2) there's a two-way relation, or a dialogue, between teacher and student. the educator has to be educated themselves.
both are good insights for activism i think. it's kind of similar to mao's idea of the "mass line" -- "from the masses, to the masses." freire drew from mao if i'm remembering correctly...
Nothing Human Is Alien
5th December 2005, 11:19
This is one of the greatest books ever written IMO. I first read it a few years ago, and a few more times since.
Fats did a fairly well job of breaking down some of the more important features; ie. relating education to daily experience, students educating the teacher, actual learning instead of just memorization, etc.
In this form of education it's great to see how politicized people can become when they have the proper knowledge and are as much a part of the process as the teachers.
We've been working on creating a pedagogical institute in the Dominican Republic for a short while now, there's alot of work and finacial problems involved however.
rioters bloc
5th December 2005, 12:17
this is one of the few books i've read [non-fiction that is] which was engaging and also really resounded with some of my core political beliefs. i guess his 'methodology' is something which i've always wanted to see more of in the left but wasn't able to articulate it as well.
btw here's an online version for anyone interested in reading it :)

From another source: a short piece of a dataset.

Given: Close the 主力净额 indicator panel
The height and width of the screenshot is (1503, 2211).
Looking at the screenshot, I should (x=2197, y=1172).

http://www.marxists.org/subject/education/...dagogy/ch01.htm (http://www.marxists.org/subject/education/freire/pedagogy/ch01.htm)
Nothing Human Is Alien
5th December 2005, 12:26
Really? I'm sort of the other way. I haven't read a fiction book in years and years. The last was More's Utopia. I guess I just don't see the point in it.
bayano
16th December 2005, 18:11
a big influence on me, i had done some teaching and incorporated it into my work. and i have most of freire's other books, tho i try to keep a collection of pedagogy of the oppressed so i can give it out to educators and education students that i meet.